Roth, no stranger to pouring on the reckless boundaries of surrealistic and sadistic porn imagery of torture, fuels his edgy, yet sluggish, edition of Death Wish with a tiresome and nostalgic regurgitation of the late action star Charles Bronson’s urban movie series from yesteryear. Sadly, Roth fails to capture the indescribable coldness, distant and somber rawness of the vintage vehicle that made the matured Bronson the rugged-faced revenge seeker that one did not cross four decades ago on the big screen.
Some loyal enthusiasts of the 1974 Michael Winner directed original will observe slight variations made to Roth’s updated version. More specifically, whereas Bronson’s Paul Kersey was a New York-based architect, Bruce Willis’ (“Sin City”) Kersey is a Chicago-based surgeon. Already haunted by the horrific emergency room crime-related casualties that are regularly rolled in daily for him to treat, Kersey becomes more defiant when he learns of the terrible violation concerning his family when wife Lucy (Elisabeth Shue, “Battle of the Sexes”) and college-aged daughter Jordan (Camila Morrone, “Never Goin’ Back”) are viciously assaulted in their home.
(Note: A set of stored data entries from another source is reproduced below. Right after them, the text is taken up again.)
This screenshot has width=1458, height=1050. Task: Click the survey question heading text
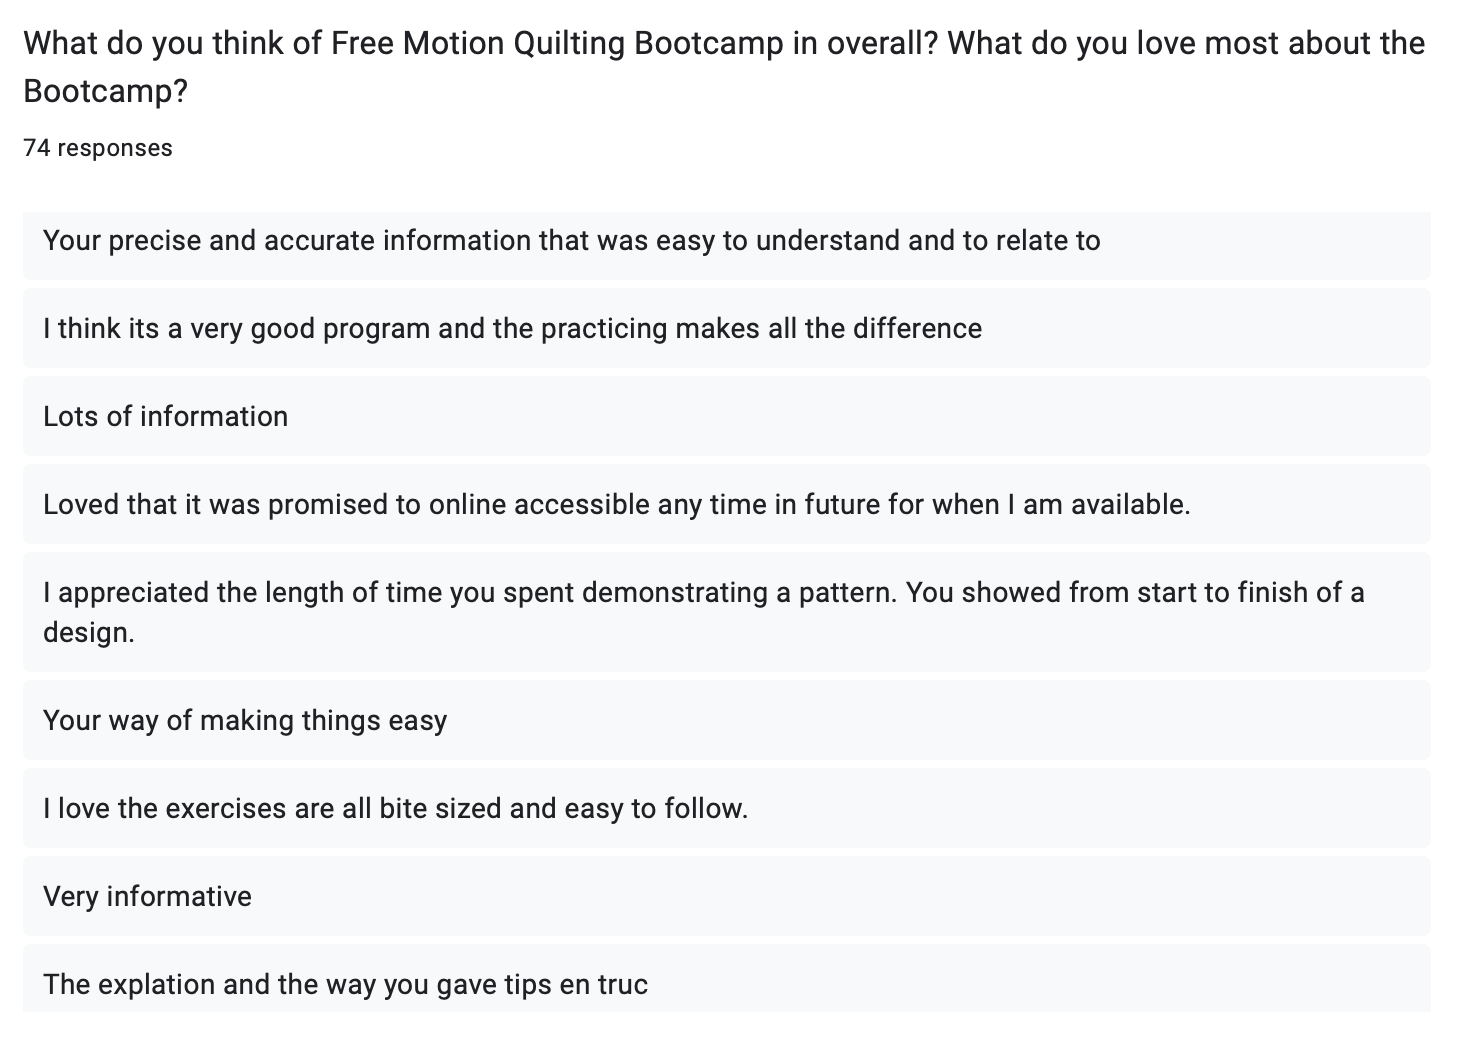724,67
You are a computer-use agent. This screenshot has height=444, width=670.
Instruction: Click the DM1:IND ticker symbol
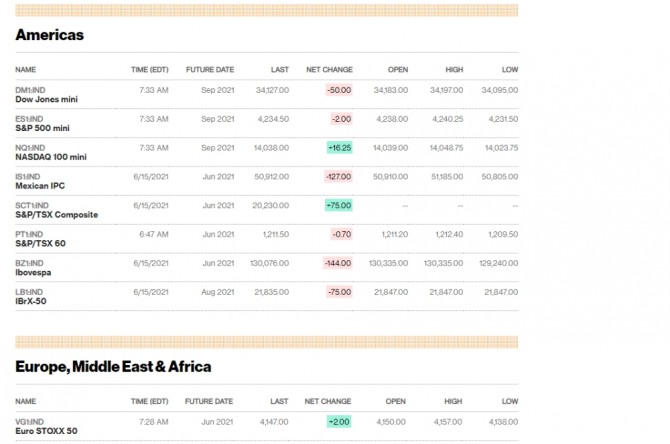pos(31,90)
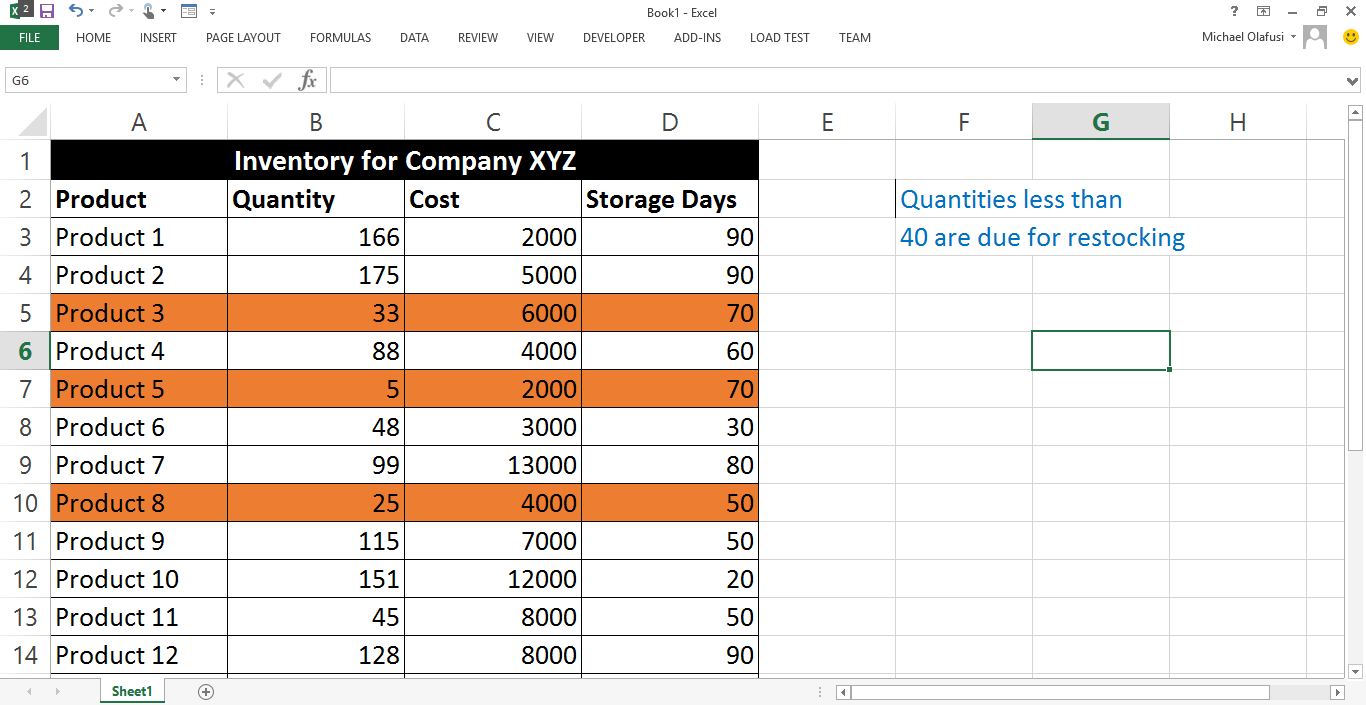
Task: Open the Michael Olafusi account dropdown
Action: click(x=1293, y=36)
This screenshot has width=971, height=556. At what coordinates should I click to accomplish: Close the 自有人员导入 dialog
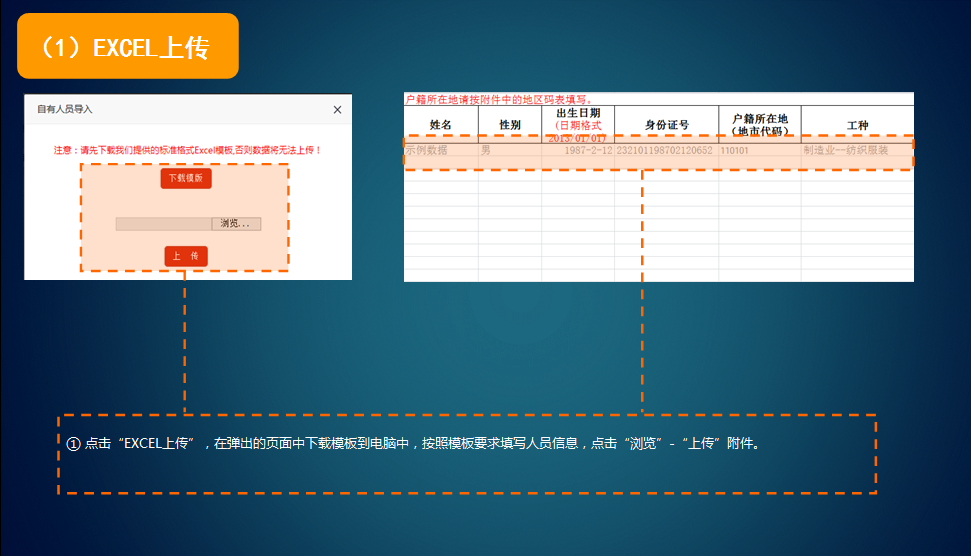coord(337,109)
The shock factor resonates further when Lucy’s sudden death and Jordan’s comatose state takes its turbulent toll on the good doctor.
The stressed-out Kersey wants the blood to spill of not just the predators responsible for terrorizing his loved ones — he also wants the undesirables that he deems a threat to his immediate community to pay the ultimate price. And so with revenge in his back pocket and a lead on the perpetrators, a retaliatory Paul Kersey (“The Grim Reaper” per the local media) is born and streetwise criminals will have to get used to experiencing his unsavory wrath by way of assault weapons, surgical instruments and blunt objects.
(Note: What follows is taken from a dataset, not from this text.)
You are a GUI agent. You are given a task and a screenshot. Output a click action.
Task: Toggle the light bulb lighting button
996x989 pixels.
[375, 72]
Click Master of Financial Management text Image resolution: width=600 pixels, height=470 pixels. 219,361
Unfortunately, there is really no redeeming value behind the existence of this toothless grindhouse spectacle. The action sequences have all the vibrant thrust of a rusty sledgehammer. Joe Carnahan’s (“The Grey”) scattershot script does the film no particular favors to help along this heavy-handed, staid story. The supporting characters, from Paul’s brother Frank (Vincent D’Onofrio, “The Magnificent Seven”) to the selection of bland bad guys in the streets — played by Jack Kesy (“Baywatch”), Ian Matthews (“The Captive”), Beau Knapp (“Run All Night”), among others — are unmemorable as a whole. The original “Death Wish” with an icy Bronson at the helm at least managed to garner occasional threads of emotion, suspense, guilty blood thirst pleasure from the audience and a sense of dramatic, yet twisted, conviction. Here Willis, the now elder statesman of the action-thriller genre, is stiff and tone deaf in his turn as the doomed daddy-on-the-prowl and delivers a simple, one-dimensional terminator bogged down in mindless and messy nonsense.
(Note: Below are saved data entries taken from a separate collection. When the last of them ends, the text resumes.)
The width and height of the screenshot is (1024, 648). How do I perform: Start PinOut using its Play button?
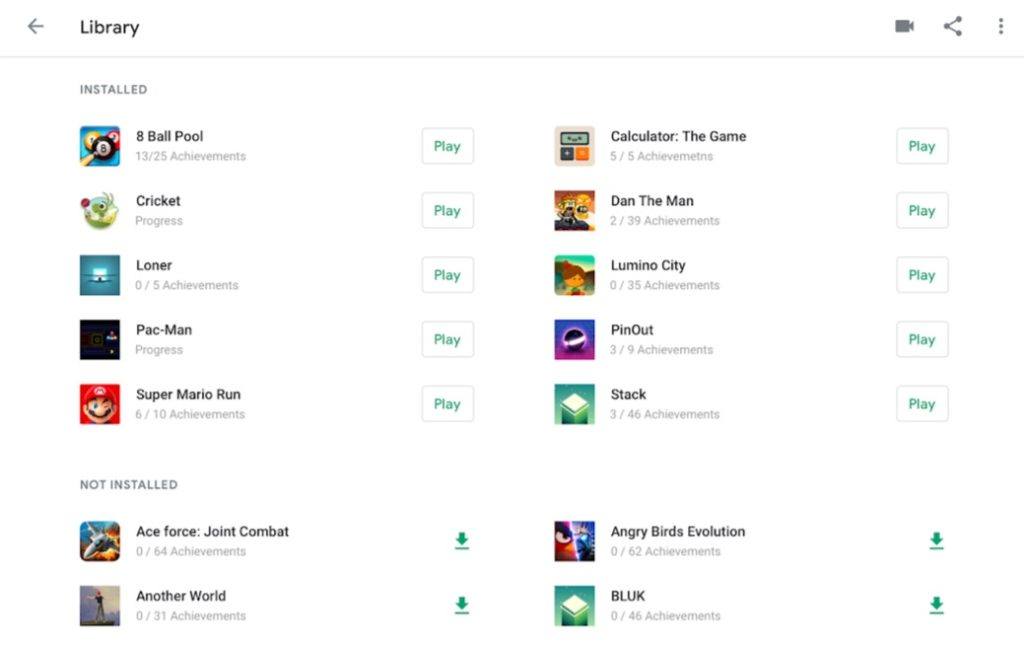pyautogui.click(x=921, y=340)
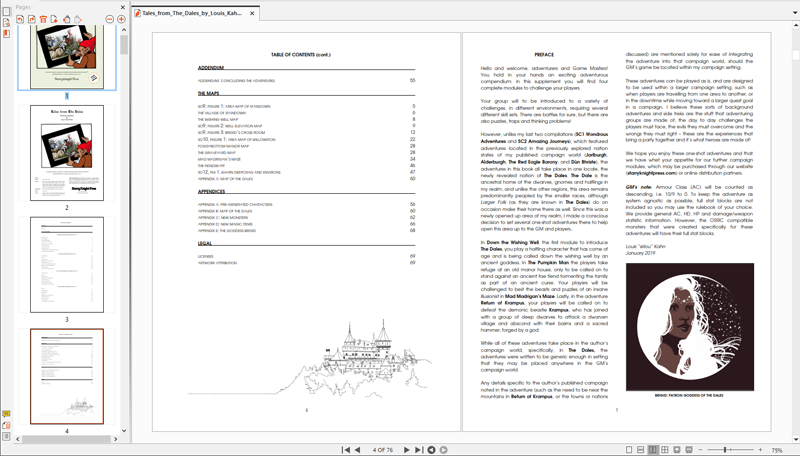Image resolution: width=800 pixels, height=456 pixels.
Task: Click the delete pages trash icon
Action: click(x=43, y=19)
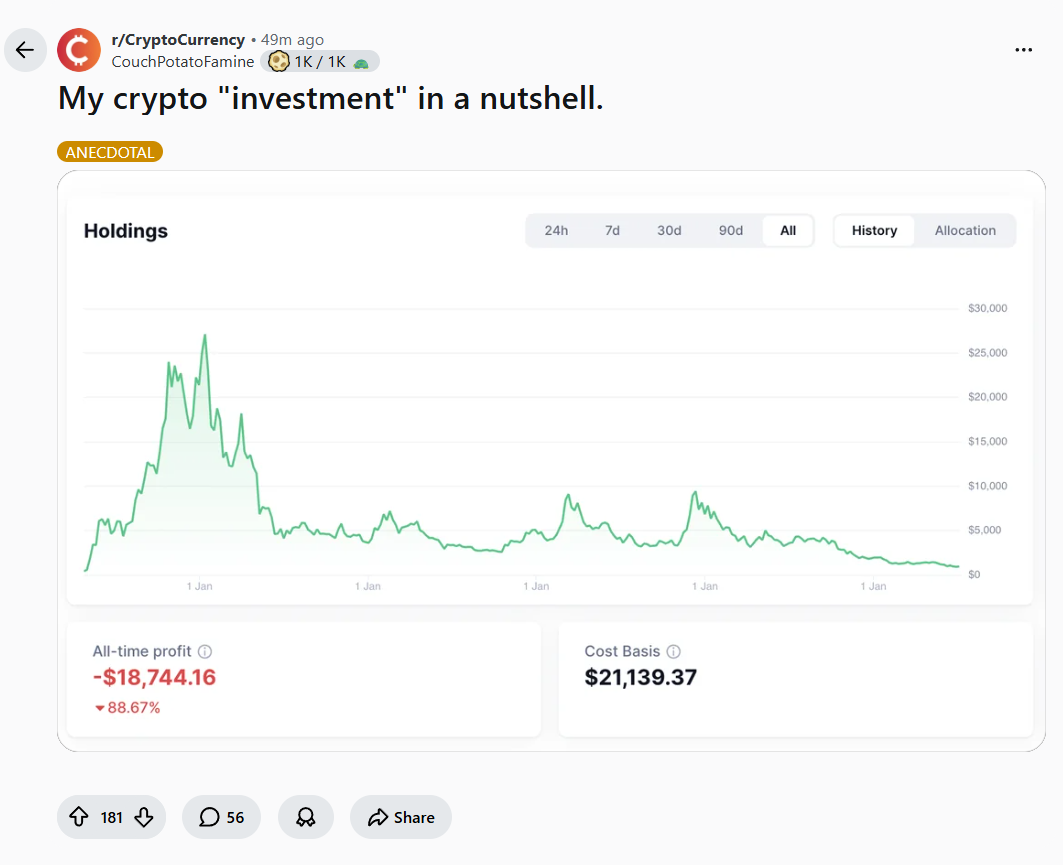The height and width of the screenshot is (865, 1063).
Task: Upvote the post
Action: point(79,817)
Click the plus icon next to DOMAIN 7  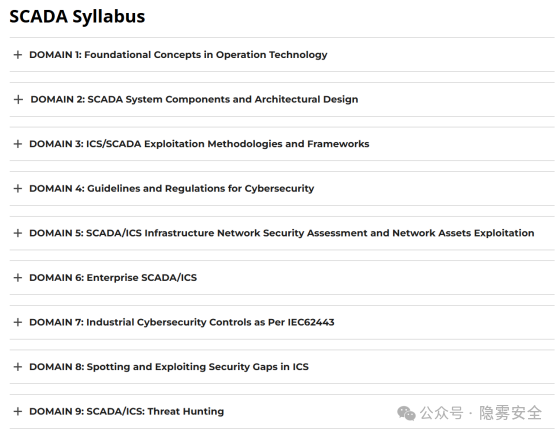[18, 322]
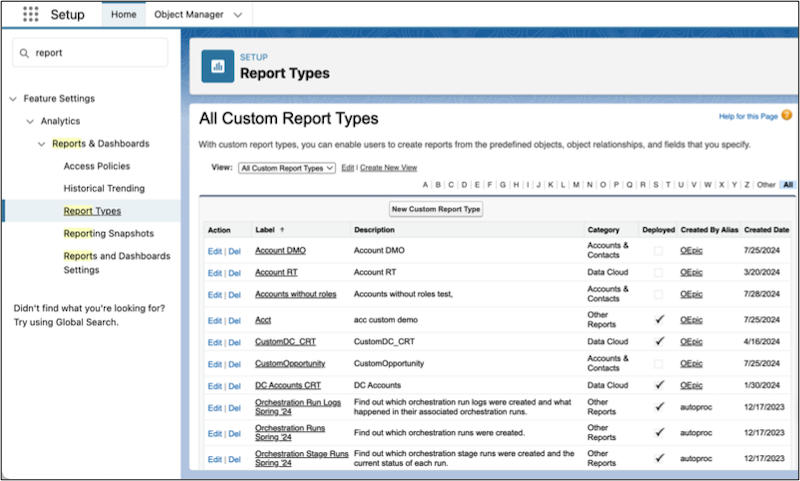This screenshot has width=800, height=481.
Task: Click in the Quick Find search field
Action: coord(95,55)
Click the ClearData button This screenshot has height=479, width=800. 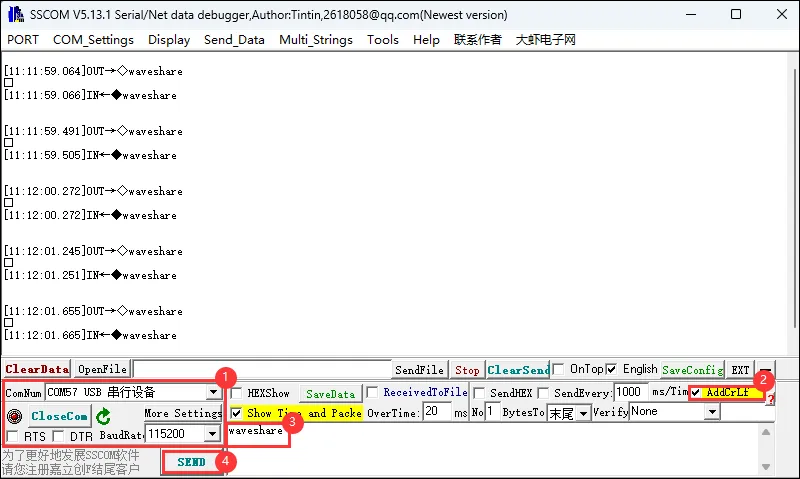37,370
No doubt though, Willis fans won’t feel too disappointed by his trademark creation of aimless, uninspired carnage even though they know his better days are far behind him. Nevertheless, for the rest of today’s movie-going masses, the relentlessly soured Death Wish, with its exaggerated and ridiculous gun play, and voluminous body counts, feels more like a prolonged death sentence of tedium than anything else. Although dated, the original is highly recommended viewing instead.